Stored data entries
· · · · · · ·

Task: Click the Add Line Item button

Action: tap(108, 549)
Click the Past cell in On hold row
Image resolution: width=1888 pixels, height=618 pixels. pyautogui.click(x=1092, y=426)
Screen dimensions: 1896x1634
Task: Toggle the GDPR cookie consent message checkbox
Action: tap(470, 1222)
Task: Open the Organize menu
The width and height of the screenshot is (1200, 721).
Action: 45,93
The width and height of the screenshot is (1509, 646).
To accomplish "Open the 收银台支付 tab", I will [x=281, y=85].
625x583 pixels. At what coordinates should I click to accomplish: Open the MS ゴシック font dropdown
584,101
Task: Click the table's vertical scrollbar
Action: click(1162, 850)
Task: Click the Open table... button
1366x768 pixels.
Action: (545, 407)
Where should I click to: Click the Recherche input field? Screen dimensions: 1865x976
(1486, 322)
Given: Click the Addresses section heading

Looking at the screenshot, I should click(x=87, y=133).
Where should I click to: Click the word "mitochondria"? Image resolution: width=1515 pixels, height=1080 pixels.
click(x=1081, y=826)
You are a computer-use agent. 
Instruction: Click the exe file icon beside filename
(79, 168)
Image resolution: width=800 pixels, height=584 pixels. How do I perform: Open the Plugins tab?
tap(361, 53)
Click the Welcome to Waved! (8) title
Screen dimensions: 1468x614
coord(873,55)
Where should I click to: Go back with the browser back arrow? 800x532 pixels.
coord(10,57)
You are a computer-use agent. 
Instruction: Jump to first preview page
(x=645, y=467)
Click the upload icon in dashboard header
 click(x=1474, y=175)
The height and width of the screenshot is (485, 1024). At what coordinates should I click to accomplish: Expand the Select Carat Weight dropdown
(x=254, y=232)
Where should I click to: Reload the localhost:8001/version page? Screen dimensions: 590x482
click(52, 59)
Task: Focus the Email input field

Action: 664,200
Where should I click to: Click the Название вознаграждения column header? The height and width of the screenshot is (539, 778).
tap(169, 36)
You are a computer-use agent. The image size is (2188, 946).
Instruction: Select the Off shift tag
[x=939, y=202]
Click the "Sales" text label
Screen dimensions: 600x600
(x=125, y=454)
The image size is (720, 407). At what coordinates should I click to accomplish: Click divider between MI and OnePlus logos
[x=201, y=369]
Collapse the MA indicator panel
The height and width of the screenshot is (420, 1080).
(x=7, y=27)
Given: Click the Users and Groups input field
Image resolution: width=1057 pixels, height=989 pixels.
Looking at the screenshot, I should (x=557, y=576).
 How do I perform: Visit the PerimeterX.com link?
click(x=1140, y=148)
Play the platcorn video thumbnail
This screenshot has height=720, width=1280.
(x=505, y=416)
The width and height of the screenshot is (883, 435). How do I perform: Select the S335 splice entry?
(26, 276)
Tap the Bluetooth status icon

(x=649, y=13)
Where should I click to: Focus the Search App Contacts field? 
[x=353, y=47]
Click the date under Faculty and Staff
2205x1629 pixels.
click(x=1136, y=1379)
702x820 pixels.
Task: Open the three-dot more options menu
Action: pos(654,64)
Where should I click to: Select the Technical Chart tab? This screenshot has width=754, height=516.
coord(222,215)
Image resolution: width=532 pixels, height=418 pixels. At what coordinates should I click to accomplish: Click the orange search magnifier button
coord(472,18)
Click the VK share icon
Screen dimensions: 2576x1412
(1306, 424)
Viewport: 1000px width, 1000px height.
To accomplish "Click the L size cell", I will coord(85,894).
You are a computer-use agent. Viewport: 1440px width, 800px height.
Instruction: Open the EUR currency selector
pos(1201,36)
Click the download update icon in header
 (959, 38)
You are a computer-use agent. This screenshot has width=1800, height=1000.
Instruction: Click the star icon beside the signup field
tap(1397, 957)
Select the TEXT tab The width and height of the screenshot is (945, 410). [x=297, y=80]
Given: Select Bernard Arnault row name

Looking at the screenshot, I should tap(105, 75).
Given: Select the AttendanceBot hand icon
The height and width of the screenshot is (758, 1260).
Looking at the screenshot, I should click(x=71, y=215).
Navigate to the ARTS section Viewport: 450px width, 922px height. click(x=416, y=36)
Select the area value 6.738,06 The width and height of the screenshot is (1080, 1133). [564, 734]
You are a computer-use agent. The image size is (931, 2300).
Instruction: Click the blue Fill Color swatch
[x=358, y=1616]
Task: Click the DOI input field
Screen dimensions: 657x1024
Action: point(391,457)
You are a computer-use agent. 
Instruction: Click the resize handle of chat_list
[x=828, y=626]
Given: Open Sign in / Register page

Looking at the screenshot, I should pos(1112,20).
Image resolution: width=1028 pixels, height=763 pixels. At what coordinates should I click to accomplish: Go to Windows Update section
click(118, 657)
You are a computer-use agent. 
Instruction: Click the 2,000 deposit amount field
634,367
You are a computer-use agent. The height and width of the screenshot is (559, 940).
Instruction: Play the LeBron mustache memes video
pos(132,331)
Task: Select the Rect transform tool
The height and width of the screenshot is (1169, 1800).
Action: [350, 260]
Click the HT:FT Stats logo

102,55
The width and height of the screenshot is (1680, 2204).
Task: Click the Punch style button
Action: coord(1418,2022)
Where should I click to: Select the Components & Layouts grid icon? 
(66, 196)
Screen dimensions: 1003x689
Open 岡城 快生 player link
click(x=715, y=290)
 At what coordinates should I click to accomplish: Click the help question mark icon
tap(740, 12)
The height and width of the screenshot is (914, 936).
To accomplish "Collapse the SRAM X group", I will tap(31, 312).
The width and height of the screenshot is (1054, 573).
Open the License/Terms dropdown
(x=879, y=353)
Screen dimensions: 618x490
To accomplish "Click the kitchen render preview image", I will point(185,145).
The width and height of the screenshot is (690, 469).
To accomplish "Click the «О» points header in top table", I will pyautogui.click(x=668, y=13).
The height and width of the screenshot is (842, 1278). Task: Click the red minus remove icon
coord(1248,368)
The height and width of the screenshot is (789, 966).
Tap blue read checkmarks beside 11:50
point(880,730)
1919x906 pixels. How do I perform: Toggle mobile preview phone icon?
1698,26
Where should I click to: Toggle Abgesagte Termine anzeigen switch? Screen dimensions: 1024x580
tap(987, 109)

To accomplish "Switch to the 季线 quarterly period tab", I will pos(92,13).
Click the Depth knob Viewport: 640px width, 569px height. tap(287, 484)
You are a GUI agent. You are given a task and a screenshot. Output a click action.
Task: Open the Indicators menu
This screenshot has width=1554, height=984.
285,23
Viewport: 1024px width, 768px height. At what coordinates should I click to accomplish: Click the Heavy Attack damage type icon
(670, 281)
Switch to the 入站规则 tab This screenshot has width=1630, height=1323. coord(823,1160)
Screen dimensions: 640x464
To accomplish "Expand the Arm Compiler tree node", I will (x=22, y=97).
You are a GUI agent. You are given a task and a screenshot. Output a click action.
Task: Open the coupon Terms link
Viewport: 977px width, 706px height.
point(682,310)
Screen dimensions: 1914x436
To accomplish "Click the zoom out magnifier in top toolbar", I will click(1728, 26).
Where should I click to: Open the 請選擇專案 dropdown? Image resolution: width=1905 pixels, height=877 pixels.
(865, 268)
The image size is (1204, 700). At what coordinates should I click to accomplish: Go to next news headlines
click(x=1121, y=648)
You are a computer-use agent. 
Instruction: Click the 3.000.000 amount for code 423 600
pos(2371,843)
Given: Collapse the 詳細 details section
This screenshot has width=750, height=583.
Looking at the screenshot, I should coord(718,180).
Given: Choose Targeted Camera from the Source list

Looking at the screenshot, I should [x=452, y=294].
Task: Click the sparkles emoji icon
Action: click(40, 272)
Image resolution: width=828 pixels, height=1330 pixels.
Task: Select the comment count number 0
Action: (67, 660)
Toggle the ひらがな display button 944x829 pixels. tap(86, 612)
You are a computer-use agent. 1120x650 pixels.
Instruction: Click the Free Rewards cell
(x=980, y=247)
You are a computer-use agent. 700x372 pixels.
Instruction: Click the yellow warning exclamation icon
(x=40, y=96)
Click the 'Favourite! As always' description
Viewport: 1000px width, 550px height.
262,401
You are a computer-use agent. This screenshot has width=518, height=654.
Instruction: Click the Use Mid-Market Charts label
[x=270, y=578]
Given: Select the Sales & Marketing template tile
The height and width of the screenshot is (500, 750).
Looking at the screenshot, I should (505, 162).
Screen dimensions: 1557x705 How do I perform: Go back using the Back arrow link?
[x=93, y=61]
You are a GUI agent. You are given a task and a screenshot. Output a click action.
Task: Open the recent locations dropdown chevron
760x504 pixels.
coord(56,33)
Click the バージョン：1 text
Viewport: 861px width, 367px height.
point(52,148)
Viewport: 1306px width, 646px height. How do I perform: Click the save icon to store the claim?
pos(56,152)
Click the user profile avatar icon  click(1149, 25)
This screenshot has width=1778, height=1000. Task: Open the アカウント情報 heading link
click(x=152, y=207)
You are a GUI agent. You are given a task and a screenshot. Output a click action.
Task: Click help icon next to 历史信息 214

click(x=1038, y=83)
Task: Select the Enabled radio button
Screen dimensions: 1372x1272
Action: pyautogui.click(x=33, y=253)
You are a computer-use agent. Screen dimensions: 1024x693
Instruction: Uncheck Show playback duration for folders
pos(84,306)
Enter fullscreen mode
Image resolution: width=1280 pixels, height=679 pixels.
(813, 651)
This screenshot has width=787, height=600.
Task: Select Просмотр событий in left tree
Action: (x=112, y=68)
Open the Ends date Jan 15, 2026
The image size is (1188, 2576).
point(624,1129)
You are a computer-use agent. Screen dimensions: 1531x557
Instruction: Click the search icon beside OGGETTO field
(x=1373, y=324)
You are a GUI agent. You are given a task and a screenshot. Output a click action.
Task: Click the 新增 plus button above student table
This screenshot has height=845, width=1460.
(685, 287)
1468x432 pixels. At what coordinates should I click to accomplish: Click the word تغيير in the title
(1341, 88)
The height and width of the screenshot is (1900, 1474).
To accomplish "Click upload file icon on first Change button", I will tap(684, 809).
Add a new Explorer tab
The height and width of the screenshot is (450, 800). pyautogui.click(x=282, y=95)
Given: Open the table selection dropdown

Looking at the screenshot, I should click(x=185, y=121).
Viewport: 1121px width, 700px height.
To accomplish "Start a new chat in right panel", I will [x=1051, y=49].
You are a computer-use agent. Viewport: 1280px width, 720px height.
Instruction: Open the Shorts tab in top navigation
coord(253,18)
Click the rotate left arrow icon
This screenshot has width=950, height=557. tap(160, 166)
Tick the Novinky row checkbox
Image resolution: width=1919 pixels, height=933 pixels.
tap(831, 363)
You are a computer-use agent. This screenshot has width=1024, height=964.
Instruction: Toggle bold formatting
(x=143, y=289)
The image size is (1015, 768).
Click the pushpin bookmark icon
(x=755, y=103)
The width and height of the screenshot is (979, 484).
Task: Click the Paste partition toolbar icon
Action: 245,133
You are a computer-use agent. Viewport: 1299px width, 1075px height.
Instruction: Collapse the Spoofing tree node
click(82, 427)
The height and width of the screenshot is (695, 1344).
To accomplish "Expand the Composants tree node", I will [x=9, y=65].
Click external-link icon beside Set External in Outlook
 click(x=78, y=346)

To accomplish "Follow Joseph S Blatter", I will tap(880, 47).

· · · · · · ·

WORK TO BE COMPLETED → Please return the lines above that run from the line containing "Task: Open the recent" to the line containing "Click the user profile", inclusive, exactly and with no other lines.

TASK ANSWER →
Task: Open the recent locations dropdown chevron
760x504 pixels.
coord(56,33)
Click the バージョン：1 text
Viewport: 861px width, 367px height.
point(52,148)
Viewport: 1306px width, 646px height. How do I perform: Click the save icon to store the claim?
pos(56,152)
Click the user profile avatar icon  click(1149, 25)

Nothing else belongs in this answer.